* What you will do
Copy out the article below on QR architecture and GS1 Digital Links for medical device recalls in full, word for word.

* Provided passage
A Publication for the Practising Medical Specialist, Industry Executive

QR Architecture, GS1 Digital Links
Ravi Pratap Maddimsetty, co-founder and CTO of Uniqode

How an Intelligent QR Architecture and GS1 Digital Links Can Improve Medical Device Recall Workflows

By Ravi Pratap Maddimsetty, co-founder and CTO of Uniqode, responsible for all technology strategy, product innovation and engineering execution

This last year, medical device recalls hit a four-year high, exceeding 1,000 events and affecting over 440 million units.

These recalls create urgent compliance challenges and potential patient safety issues. In a recall event, every minute matters, particularly in emergency and surgical departments. But traditional recall workflows that rely on email, printed lists and manual audits create a lag between when an alert hits and when clinicians act. By the time hospital staff detect a cardiac monitor malfunction and manually cross-reference lot numbers against emailed PDF lists, hours may have passed, and the faulty device could have been used a dozen more times in that window.

[Source records]

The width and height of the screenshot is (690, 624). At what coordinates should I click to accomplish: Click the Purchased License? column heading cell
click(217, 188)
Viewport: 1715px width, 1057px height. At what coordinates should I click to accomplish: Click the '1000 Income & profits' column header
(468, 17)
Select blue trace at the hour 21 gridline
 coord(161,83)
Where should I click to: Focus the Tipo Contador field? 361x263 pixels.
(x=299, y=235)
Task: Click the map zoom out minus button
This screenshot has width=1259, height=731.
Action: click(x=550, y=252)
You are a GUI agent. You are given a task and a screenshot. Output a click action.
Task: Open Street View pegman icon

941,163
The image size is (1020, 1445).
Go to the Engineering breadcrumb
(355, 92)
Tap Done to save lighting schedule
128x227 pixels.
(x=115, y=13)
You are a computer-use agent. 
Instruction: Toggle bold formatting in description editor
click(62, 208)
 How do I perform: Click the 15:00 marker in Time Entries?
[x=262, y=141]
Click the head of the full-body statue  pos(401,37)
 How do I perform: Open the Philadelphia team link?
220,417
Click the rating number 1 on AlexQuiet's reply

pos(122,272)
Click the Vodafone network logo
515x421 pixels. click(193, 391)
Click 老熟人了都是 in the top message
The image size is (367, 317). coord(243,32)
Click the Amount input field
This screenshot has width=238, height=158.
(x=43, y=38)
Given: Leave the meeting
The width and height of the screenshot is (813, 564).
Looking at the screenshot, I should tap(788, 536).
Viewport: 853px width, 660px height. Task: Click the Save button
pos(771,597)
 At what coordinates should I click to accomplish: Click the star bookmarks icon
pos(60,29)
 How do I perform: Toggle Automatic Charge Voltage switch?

* Exercise solution
A Publication for the Practising Medical Specialist, Industry Executive

QR Architecture, GS1 Digital Links
Ravi Pratap Maddimsetty, co-founder and CTO of Uniqode

How an Intelligent QR Architecture and GS1 Digital Links Can Improve Medical Device Recall Workflows

By Ravi Pratap Maddimsetty, co-founder and CTO of Uniqode, responsible for all technology strategy, product innovation and engineering execution

This last year, medical device recalls hit a four-year high, exceeding 1,000 events and affecting over 440 million units.

These recalls create urgent compliance challenges and potential patient safety issues. In a recall event, every minute matters, particularly in emergency and surgical departments. But traditional recall workflows that rely on email, printed lists and manual audits create a lag between when an alert hits and when clinicians act. By the time hospital staff detect a cardiac monitor malfunction and manually cross-reference lot numbers against emailed PDF lists, hours may have passed, and the faulty device could have been used a dozen more times in that window.